Michael Frolick's day for years has started with a 9 a.m. meeting, during which managers at Transpro Freight share the latest on sales, operations, safety, dispatch and maintenance.
But in the current crisis, another meeting follows, Frolick, the director of safety and compliance at Transpro Freight, told me. A virtual town hall begins at 9:45 a.m., with the general manager, the drivers on the frontlines and everyone in between communicating updates.
The Ontario-based, cross-border carrier also sends satellite messages when critical info becomes available, when rest stops and parking areas are closing, or when the mandate came down that drivers must wear masks when approaching the U.S-Canada border.
Transpro Freight is among the many carriers stepping up communication in the coronavirus pandemic.
Prime Inc. brought a local doctor into a recent video to talk about personal protective equipment (PPE) and the importance of health and sanitation, Mark Murrell, co-founder of online training provider CarriersEdge, told me.
Other fleets are making outreach calls, holding Facebook live meetings and putting out podcasts.
Boyle Transportation delivered a morale-boosting message to its drivers via video. For six months, executives are giving up their salaries, and they'll give all of that to drivers afterwards.
"To go from hardly any communication to regular updates is a win in itself."
Whether a fleet takes a Gen-Z savvy TikTok approach to keeping the workforce informed or stays old-school with telegrams, (By the way, I have heard neither of these examples. Please share if you have.) the message is the same.
The best fleets are the ones with open, transparent communication that assure drivers they have their backs, in times of prosperity and times of struggle. The good, the bad, the ugly — convey it all, said Max Farrell, CEO and co-founder of WorkHound, a driver retention and referral company.
"To go from hardly any communication to regular updates is a win in itself," Farrell told me.
These are dark enough times. No one deserves to be in the dark without a guiding light from their higher-ups.
What should fleet execs tell their drivers? A few examples of what I gathered from experts:
- Sanitary measures and equipment. How do I clean my cab? Do we have access to PPE?
- The state and health of the business. Are we busy moving essential goods? Are we taking a hit? What are we doing to get through a tough time?
- Pay. Will we get hazard pay for driving? Sick pay if we need to stay home? Will there be furloughs?
- Rest stops and parking. What facilities are closed? Where can we grab a bite to eat or use the restroom?
- Shipper facility updates. Do I need to stay in the cab at the loading dock? Will the shipper take my temperature?

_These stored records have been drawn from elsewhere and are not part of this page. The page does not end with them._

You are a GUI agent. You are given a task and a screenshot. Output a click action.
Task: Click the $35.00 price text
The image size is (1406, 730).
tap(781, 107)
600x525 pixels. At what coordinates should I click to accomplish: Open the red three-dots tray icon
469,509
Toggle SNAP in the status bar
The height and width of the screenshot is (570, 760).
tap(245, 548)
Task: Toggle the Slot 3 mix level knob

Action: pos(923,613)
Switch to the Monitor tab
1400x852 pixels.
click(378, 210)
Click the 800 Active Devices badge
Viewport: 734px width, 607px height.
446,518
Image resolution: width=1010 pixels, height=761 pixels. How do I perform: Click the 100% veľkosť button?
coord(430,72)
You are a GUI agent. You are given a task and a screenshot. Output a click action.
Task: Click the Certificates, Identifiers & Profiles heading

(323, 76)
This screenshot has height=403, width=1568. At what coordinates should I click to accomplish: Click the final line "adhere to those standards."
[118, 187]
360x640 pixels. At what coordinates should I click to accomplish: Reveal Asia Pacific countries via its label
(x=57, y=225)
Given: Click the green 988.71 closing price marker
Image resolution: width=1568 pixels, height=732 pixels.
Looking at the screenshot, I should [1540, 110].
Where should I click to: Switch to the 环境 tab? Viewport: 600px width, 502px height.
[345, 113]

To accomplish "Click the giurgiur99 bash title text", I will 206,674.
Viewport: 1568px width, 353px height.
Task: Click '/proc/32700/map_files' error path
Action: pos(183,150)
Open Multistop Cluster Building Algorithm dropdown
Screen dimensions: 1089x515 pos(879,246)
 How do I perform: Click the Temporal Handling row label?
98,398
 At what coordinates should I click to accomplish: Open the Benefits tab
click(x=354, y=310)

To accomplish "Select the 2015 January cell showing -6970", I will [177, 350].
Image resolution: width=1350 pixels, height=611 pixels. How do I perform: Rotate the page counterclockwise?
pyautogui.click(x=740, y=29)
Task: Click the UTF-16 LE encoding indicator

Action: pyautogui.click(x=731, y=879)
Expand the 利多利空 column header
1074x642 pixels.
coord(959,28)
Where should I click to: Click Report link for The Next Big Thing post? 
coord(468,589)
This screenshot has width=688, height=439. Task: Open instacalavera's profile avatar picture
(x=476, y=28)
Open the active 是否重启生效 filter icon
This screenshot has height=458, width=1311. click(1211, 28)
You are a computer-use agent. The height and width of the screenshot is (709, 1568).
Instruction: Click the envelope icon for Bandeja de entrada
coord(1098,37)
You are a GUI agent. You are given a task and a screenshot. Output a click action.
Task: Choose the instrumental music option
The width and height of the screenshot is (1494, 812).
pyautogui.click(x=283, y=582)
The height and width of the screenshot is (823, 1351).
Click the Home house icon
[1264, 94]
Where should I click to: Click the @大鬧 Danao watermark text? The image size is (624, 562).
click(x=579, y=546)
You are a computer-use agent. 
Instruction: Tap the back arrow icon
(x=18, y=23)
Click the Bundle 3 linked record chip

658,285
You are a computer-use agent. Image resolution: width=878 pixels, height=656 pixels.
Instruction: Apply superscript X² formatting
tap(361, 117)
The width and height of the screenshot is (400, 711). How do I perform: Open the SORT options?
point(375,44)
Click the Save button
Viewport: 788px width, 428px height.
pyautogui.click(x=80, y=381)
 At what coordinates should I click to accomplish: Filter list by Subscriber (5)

The more specific the insights, the more drivers feel at ease, Farrell said.
And this is a two-way street.
"We want to be their sounding board. Their support," Frolick said of his drivers.
Transpro Freight added an app-based checklist of COVID-19 symptoms to its electronic logs for drivers to fill out before they dispatch for the day. Frolick said the fleet encourages drivers to be open and honest, and to not be afraid to say they don't want to dispatch and would rather stay home, in these conditions.
If a new protocol goes into place at a shipper facility (think temperature screenings, closed restrooms or added paperwork), fleet managers count on drivers to relay that, Murrell said.
"We want to be their sounding board. Their support."
Director of Safety & Compliance, Transpro Freight
Communication from drivers is important for another reason: gauging morale.
Workhound collects driver feedback and in its latest analysis of nearly 3,500 comments, 12% related to morale.
I expected experts to say driver morale and sentiment was down in these hard times. But instead, they agreed overall sentiment was more positive than negative. Truckers appreciate the public recognition they're getting and embraced their duty as essential workers that keep supply chains moving. "They're having their moment of glory," Murrell said.
Frolick noted there's a "sense of calmness" at Transpro, knowing that workers are healthy and managers are keeping staff informed.
That's not to say there isn't underlying stress in the transport industry.
It's not always obvious, but one red flag Murrell pointed out is slips in performance back to a "comfort zone." Fleet execs can see this through driver scorecards and falling scores on metrics, such as fuel efficiency, or telematics data, such as hard braking.
These quantitative fallbacks could signal a qualitative change in the workforce. We don't have to get mushy and talk about our feelings — but driver sentiment really matters now and beyond the pandemic. Drivers who feel they were treated poorly or left in the dark may be more inclined to leave for a better fleet after the uncertainty subsides, Murrell said.
The best fleets are the ones that communicate, but not just in the COVID-19 pandemic. They were communicating before, and they'll take lessons learned during this crisis to improve how they communicate after.
"Everything that we've done, we've actually put in a binder," Frolick said. If there's another shock to the system, "the action plan will be even faster."